[DIRECTIVE]
Can you reproduce every one of the entries below word for word, with nothing changed?

-- ENTRIES PROVIDED follows --

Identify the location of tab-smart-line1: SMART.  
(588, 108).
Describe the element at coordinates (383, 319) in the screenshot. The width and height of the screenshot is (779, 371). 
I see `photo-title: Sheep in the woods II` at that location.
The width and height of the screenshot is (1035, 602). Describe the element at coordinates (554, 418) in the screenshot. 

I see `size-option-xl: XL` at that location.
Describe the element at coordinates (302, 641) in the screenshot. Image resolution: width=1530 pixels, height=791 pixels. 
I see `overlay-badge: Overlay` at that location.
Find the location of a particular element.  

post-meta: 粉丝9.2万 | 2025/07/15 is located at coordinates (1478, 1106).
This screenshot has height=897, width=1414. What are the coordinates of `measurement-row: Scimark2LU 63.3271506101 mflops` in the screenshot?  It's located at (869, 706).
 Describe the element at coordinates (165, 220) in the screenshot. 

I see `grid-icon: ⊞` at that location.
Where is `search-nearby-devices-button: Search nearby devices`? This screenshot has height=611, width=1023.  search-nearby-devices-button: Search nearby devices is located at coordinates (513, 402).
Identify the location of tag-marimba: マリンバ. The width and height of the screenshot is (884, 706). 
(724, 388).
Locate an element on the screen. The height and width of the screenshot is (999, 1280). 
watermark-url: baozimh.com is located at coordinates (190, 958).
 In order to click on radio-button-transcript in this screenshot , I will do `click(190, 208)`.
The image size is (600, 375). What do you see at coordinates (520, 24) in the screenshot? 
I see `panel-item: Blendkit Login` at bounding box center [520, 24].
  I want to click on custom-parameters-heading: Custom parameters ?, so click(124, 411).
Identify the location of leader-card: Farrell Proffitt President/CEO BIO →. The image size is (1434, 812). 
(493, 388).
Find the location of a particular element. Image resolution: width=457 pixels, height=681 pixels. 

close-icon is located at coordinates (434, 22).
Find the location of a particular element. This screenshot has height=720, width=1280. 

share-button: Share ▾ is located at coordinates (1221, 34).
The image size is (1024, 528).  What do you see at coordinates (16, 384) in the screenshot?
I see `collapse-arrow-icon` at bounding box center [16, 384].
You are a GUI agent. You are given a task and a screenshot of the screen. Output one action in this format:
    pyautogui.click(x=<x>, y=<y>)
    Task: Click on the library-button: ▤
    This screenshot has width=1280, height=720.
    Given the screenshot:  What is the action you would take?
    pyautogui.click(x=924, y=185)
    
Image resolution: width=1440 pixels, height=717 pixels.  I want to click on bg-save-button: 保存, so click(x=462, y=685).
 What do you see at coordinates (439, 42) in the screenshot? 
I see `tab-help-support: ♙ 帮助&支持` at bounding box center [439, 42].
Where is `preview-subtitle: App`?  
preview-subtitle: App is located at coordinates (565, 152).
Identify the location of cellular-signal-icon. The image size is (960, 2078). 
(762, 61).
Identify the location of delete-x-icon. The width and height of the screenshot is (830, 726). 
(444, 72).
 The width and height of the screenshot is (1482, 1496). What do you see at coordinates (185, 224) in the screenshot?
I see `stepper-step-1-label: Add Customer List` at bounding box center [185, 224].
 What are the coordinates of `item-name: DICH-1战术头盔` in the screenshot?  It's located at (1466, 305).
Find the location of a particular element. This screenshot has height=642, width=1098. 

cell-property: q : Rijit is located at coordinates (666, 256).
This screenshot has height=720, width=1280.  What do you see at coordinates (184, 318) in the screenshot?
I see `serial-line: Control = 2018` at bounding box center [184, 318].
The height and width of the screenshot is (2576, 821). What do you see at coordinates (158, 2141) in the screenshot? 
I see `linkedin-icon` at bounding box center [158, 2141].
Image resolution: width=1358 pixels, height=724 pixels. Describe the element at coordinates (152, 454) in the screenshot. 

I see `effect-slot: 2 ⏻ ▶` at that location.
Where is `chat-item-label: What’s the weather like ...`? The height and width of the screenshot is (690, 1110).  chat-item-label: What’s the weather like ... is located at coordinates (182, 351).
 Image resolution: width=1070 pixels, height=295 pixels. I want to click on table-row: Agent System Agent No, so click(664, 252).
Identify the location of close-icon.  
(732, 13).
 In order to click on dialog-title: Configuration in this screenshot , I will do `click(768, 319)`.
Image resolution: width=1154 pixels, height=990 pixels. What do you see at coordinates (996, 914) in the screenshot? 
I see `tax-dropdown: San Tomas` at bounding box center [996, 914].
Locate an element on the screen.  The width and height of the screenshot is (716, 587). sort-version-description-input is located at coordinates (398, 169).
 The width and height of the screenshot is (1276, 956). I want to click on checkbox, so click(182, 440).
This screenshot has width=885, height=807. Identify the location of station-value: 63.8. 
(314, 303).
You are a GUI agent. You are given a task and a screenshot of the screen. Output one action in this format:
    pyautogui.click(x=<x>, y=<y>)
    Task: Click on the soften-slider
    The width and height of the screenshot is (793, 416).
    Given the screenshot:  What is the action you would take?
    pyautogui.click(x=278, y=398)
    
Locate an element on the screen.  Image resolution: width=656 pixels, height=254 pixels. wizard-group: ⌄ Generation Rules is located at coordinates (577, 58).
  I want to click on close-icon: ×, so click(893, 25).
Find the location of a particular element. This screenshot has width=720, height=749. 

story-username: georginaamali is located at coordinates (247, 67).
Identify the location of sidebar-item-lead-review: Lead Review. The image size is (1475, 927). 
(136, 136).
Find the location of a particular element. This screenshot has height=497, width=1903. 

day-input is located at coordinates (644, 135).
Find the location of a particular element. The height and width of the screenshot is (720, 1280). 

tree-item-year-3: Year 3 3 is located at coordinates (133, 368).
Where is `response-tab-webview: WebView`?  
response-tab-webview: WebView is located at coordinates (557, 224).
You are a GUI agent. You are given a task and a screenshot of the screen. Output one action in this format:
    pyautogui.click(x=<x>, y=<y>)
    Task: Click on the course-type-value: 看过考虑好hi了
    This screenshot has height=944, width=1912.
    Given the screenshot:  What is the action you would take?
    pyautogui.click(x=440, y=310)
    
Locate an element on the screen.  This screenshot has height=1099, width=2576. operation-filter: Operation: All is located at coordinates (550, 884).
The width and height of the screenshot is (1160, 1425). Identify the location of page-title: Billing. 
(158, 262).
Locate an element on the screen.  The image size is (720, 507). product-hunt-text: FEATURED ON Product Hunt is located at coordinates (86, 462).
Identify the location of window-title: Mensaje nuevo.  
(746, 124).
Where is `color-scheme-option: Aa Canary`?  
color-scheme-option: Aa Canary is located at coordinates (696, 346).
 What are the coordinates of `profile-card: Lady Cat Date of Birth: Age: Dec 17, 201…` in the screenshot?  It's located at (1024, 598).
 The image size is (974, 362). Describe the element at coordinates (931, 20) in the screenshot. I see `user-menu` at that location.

-- ENTRIES PROVIDED concluded --

[SOLUTION]
Identify the location of tab-smart-line1: SMART.  
(588, 108).
Describe the element at coordinates (383, 319) in the screenshot. The width and height of the screenshot is (779, 371). 
I see `photo-title: Sheep in the woods II` at that location.
The width and height of the screenshot is (1035, 602). Describe the element at coordinates (554, 418) in the screenshot. 

I see `size-option-xl: XL` at that location.
Describe the element at coordinates (302, 641) in the screenshot. Image resolution: width=1530 pixels, height=791 pixels. 
I see `overlay-badge: Overlay` at that location.
Find the location of a particular element.  

post-meta: 粉丝9.2万 | 2025/07/15 is located at coordinates (1478, 1106).
This screenshot has height=897, width=1414. What are the coordinates of `measurement-row: Scimark2LU 63.3271506101 mflops` in the screenshot?  It's located at (869, 706).
 Describe the element at coordinates (165, 220) in the screenshot. 

I see `grid-icon: ⊞` at that location.
Where is `search-nearby-devices-button: Search nearby devices`? This screenshot has height=611, width=1023.  search-nearby-devices-button: Search nearby devices is located at coordinates (513, 402).
Identify the location of tag-marimba: マリンバ. The width and height of the screenshot is (884, 706). 
(724, 388).
Locate an element on the screen. The height and width of the screenshot is (999, 1280). 
watermark-url: baozimh.com is located at coordinates (190, 958).
 In order to click on radio-button-transcript in this screenshot , I will do `click(190, 208)`.
The image size is (600, 375). What do you see at coordinates (520, 24) in the screenshot? 
I see `panel-item: Blendkit Login` at bounding box center [520, 24].
  I want to click on custom-parameters-heading: Custom parameters ?, so click(124, 411).
Identify the location of leader-card: Farrell Proffitt President/CEO BIO →. The image size is (1434, 812). 
(493, 388).
Find the location of a particular element. Image resolution: width=457 pixels, height=681 pixels. 

close-icon is located at coordinates (434, 22).
Find the location of a particular element. This screenshot has height=720, width=1280. 

share-button: Share ▾ is located at coordinates (1221, 34).
The image size is (1024, 528).  What do you see at coordinates (16, 384) in the screenshot?
I see `collapse-arrow-icon` at bounding box center [16, 384].
You are a GUI agent. You are given a task and a screenshot of the screen. Output one action in this format:
    pyautogui.click(x=<x>, y=<y>)
    Task: Click on the library-button: ▤
    This screenshot has width=1280, height=720.
    Given the screenshot:  What is the action you would take?
    pyautogui.click(x=924, y=185)
    
Image resolution: width=1440 pixels, height=717 pixels.  I want to click on bg-save-button: 保存, so click(x=462, y=685).
 What do you see at coordinates (439, 42) in the screenshot? 
I see `tab-help-support: ♙ 帮助&支持` at bounding box center [439, 42].
Where is `preview-subtitle: App`?  
preview-subtitle: App is located at coordinates (565, 152).
Identify the location of cellular-signal-icon. The image size is (960, 2078). 
(762, 61).
Identify the location of delete-x-icon. The width and height of the screenshot is (830, 726). 
(444, 72).
 The width and height of the screenshot is (1482, 1496). What do you see at coordinates (185, 224) in the screenshot?
I see `stepper-step-1-label: Add Customer List` at bounding box center [185, 224].
 What are the coordinates of `item-name: DICH-1战术头盔` in the screenshot?  It's located at (1466, 305).
Find the location of a particular element. This screenshot has height=642, width=1098. 

cell-property: q : Rijit is located at coordinates (666, 256).
This screenshot has height=720, width=1280.  What do you see at coordinates (184, 318) in the screenshot?
I see `serial-line: Control = 2018` at bounding box center [184, 318].
The height and width of the screenshot is (2576, 821). What do you see at coordinates (158, 2141) in the screenshot? 
I see `linkedin-icon` at bounding box center [158, 2141].
Image resolution: width=1358 pixels, height=724 pixels. Describe the element at coordinates (152, 454) in the screenshot. 

I see `effect-slot: 2 ⏻ ▶` at that location.
Where is `chat-item-label: What’s the weather like ...`? The height and width of the screenshot is (690, 1110).  chat-item-label: What’s the weather like ... is located at coordinates (182, 351).
 Image resolution: width=1070 pixels, height=295 pixels. I want to click on table-row: Agent System Agent No, so click(664, 252).
Identify the location of close-icon.  
(732, 13).
 In order to click on dialog-title: Configuration in this screenshot , I will do `click(768, 319)`.
Image resolution: width=1154 pixels, height=990 pixels. What do you see at coordinates (996, 914) in the screenshot? 
I see `tax-dropdown: San Tomas` at bounding box center [996, 914].
Locate an element on the screen.  The width and height of the screenshot is (716, 587). sort-version-description-input is located at coordinates (398, 169).
 The width and height of the screenshot is (1276, 956). I want to click on checkbox, so click(182, 440).
This screenshot has width=885, height=807. Identify the location of station-value: 63.8. 
(314, 303).
You are a GUI agent. You are given a task and a screenshot of the screen. Output one action in this format:
    pyautogui.click(x=<x>, y=<y>)
    Task: Click on the soften-slider
    The width and height of the screenshot is (793, 416).
    Given the screenshot:  What is the action you would take?
    pyautogui.click(x=278, y=398)
    
Locate an element on the screen.  Image resolution: width=656 pixels, height=254 pixels. wizard-group: ⌄ Generation Rules is located at coordinates (577, 58).
  I want to click on close-icon: ×, so click(893, 25).
Find the location of a particular element. This screenshot has width=720, height=749. 

story-username: georginaamali is located at coordinates (247, 67).
Identify the location of sidebar-item-lead-review: Lead Review. The image size is (1475, 927). 
(136, 136).
Find the location of a particular element. This screenshot has height=497, width=1903. 

day-input is located at coordinates (644, 135).
Find the location of a particular element. The height and width of the screenshot is (720, 1280). 

tree-item-year-3: Year 3 3 is located at coordinates (133, 368).
Where is `response-tab-webview: WebView`?  
response-tab-webview: WebView is located at coordinates (557, 224).
You are a GUI agent. You are given a task and a screenshot of the screen. Output one action in this format:
    pyautogui.click(x=<x>, y=<y>)
    Task: Click on the course-type-value: 看过考虑好hi了
    This screenshot has height=944, width=1912.
    Given the screenshot:  What is the action you would take?
    pyautogui.click(x=440, y=310)
    
Locate an element on the screen.  This screenshot has height=1099, width=2576. operation-filter: Operation: All is located at coordinates (550, 884).
The width and height of the screenshot is (1160, 1425). Identify the location of page-title: Billing. 
(158, 262).
Locate an element on the screen.  The image size is (720, 507). product-hunt-text: FEATURED ON Product Hunt is located at coordinates (86, 462).
Identify the location of window-title: Mensaje nuevo.  
(746, 124).
Where is `color-scheme-option: Aa Canary`?  
color-scheme-option: Aa Canary is located at coordinates (696, 346).
 What are the coordinates of `profile-card: Lady Cat Date of Birth: Age: Dec 17, 201…` in the screenshot?  It's located at (1024, 598).
 The image size is (974, 362). Describe the element at coordinates (931, 20) in the screenshot. I see `user-menu` at that location.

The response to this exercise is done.